Similarly, a Department of Justice (DOJ) researcher said in February that states may need to “get away from that idea” that marijuana impairment can be tested based on the concentration of THC in a person’s system.
“If you have chronic users versus infrequent users, they have very different concentrations correlated to different effects,” Frances Scott, a physical scientist at the National Institute of Justice (NIJ) Office of Investigative and Forensic Sciences under DOJ, said.
That issue was also examined in a recent federally funded study that identified two different methods of more accurately testing for recent THC use that accounts for the fact that metabolites of the cannabinoid can stay present in a person’s system for weeks or months after consumption.
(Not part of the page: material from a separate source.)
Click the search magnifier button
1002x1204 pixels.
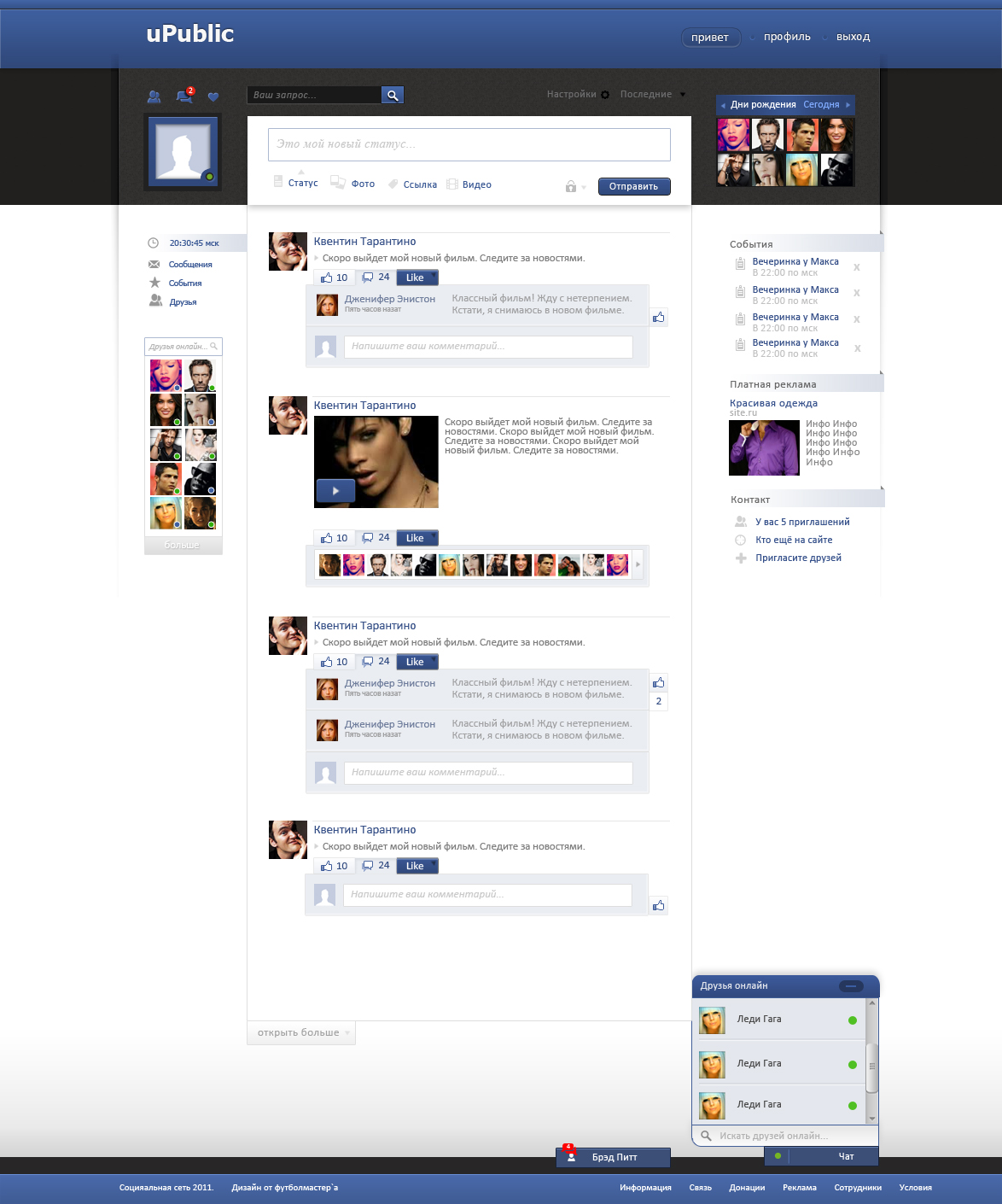[393, 95]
Back in 2022, Sen. John Hickenlooper (D-CO) sent a letter to the Department of Transportation (DOT) and NHTSA seeking an update on the status of a federal report into testing THC-impaired drivers. The department was required to complete the report under a large-scale infrastructure bill that President Joe Biden (D) signed, but it missed that deadline and is unclear how much longer it will take.
Last summer, a congressional report for a Transportation, Housing and Urban Development, and Related Agencies (THUD) bill said that the House Appropriations Committee “continues to support the development of an objective standard to measure marijuana impairment and a related field sobriety test to ensure highway safety.”
A study published in 2019 concluded that those who drive at the legal THC limit—which is typically between two to five nanograms of THC per milliliter of blood—were not statistically more likely to be involved in an accident compared to people who haven’t used marijuana.
Separately, the Congressional Research Service in 2019 determined that while “marijuana consumption can affect a person’s response times and motor performance … studies of the impact of marijuana consumption on a driver’s risk of being involved in a crash have produced conflicting results, with some studies finding little or no increased risk of a crash from marijuana usage.”
Another study from 2022 found that smoking CBD-rich marijuana had “no significant impact” on driving ability, despite the fact that all study participants exceeded the per se limit for THC in their blood.